There is an ongoing debate at the moment about “In App Purchases”. Essentially these are to be found in free to play games which you can download for free but are then charged for small extra features. As a basic example, imagine a free game where you play as a knight. As you play you earn coins, and you can use these coins to buy better equipment. An hours playing time might net you about 500 coins, but a better sword costs you 10000, so instead of having to play for hours and hours, you can use real money to buy more coins.
Do I agree with this sort of thing? No, but then I wouldn’t really play that sort of thing anyway. My issue with it is the parents of children who have racked up huge bills because they’ve bought a load of in app purchases.
Pretty much all of these outraged parents only have themselves to blame. There’s been a lot of quotes from various ones stating that it’s the fault of whoever made the game, and anyone else they think they can point the finger at other than themselves. Here, I’ll try to give you the average quote as I’ve read and understood it.
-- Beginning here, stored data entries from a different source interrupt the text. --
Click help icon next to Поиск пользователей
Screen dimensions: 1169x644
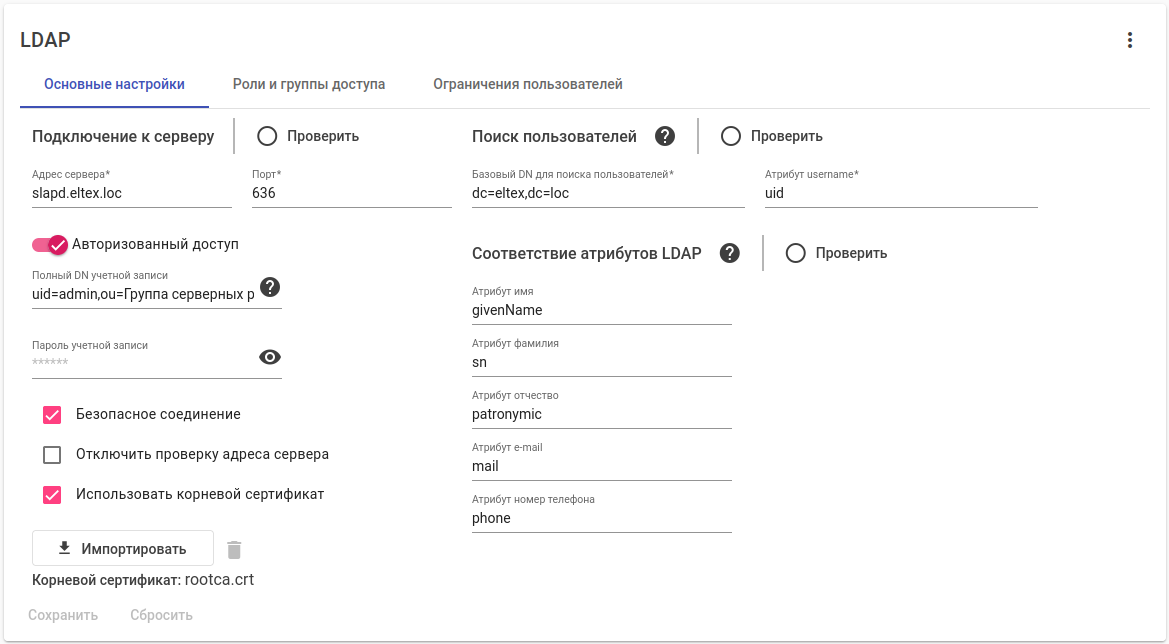tap(665, 136)
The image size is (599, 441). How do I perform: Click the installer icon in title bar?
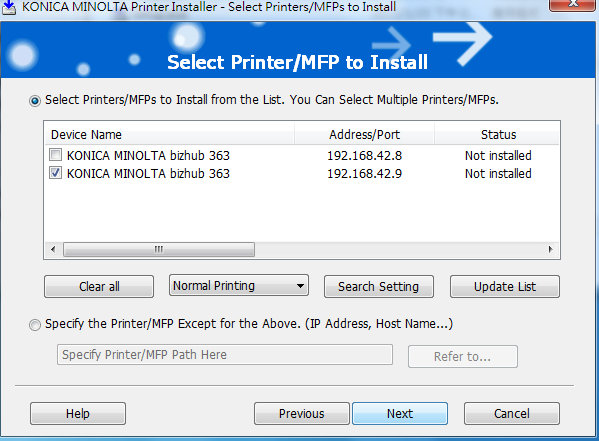(8, 7)
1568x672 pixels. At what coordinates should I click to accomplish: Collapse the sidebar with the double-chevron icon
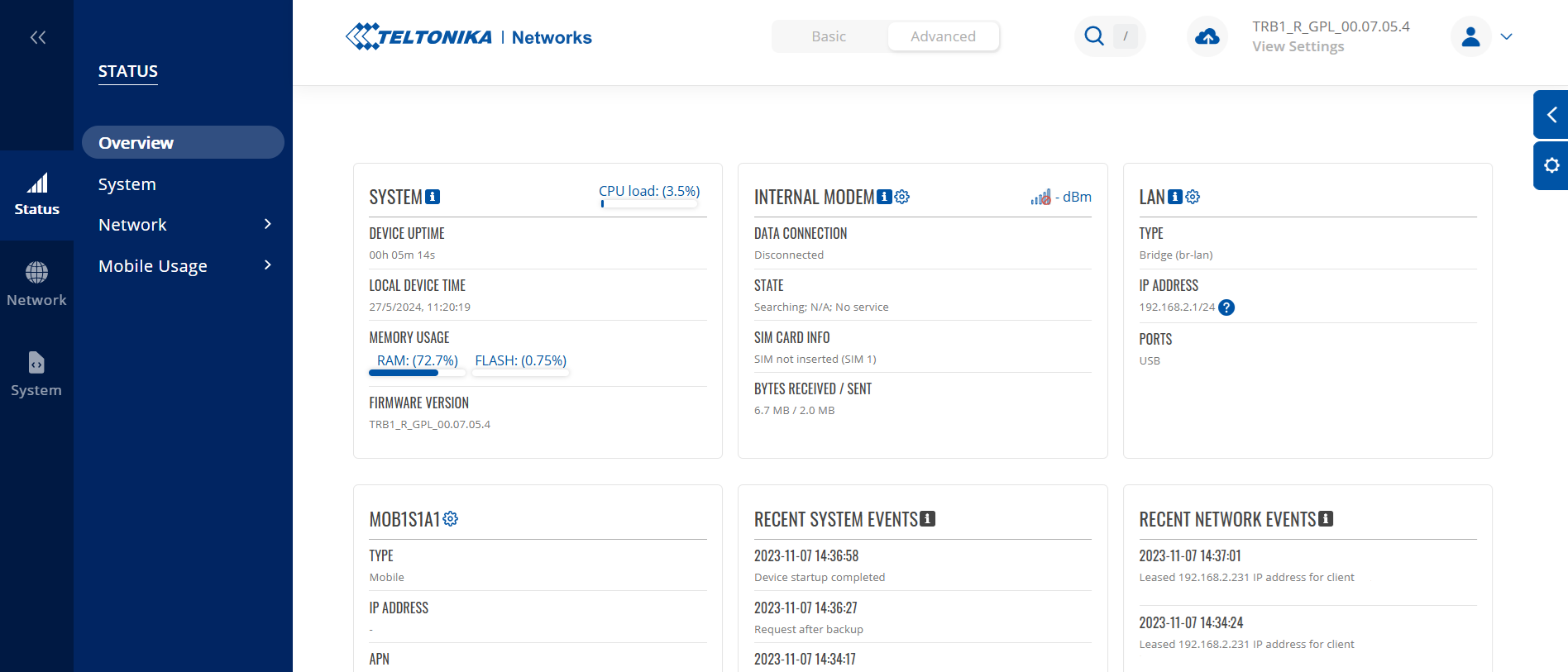[x=37, y=37]
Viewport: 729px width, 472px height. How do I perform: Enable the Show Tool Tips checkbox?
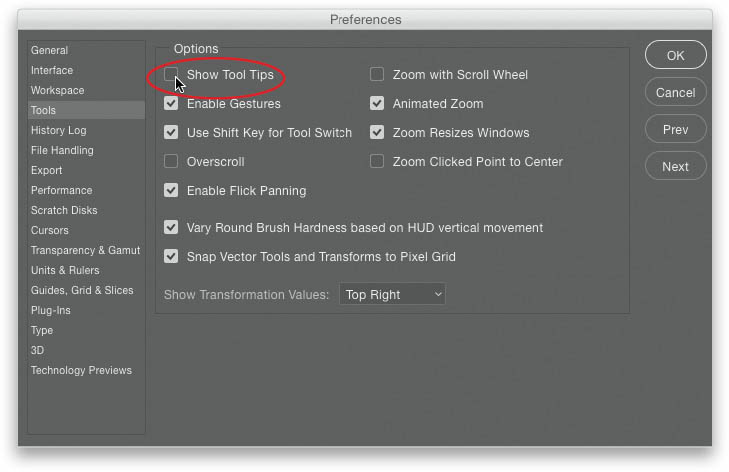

“My child has cost me a fortune by buying stuff in his games on my iPad. I didn’t bother setting up any form of parental settings which are easy to do and mean I have to authorise any purchases before they go through. I didn’t take any notice in what he was playing, even though he’s very young, and didn’t try the games first so I was aware of the nature of how most apps work nowadays. I didn’t ask why he kept asking me for my password, or check to see what he was using it for. I didn’t think maybe I should ask to see what he’s buying or how much he’s paying before giving him my password. I didn’t think to basically take any interest in what my child is saying to me, he never shuts up, so I just ignore everything. If I’d paid attention he probably told me exactly what they were buying. I have been wronged.” Any single one of those would have prevented any purchases that the weren’t happy about.
All tech devices of any nature, consoles or tablets, have a series of things in place to stop this sort of thing happening. These parents aren’t taking the time tot set them up, or are just giving their children their passwords for everything because they don’t want to be pestered. How about, instead of blaming everything else, you try blaming yourself and take 5 minutes out of your day to understand what your children are doing on your iPad or their games consoles. Morons.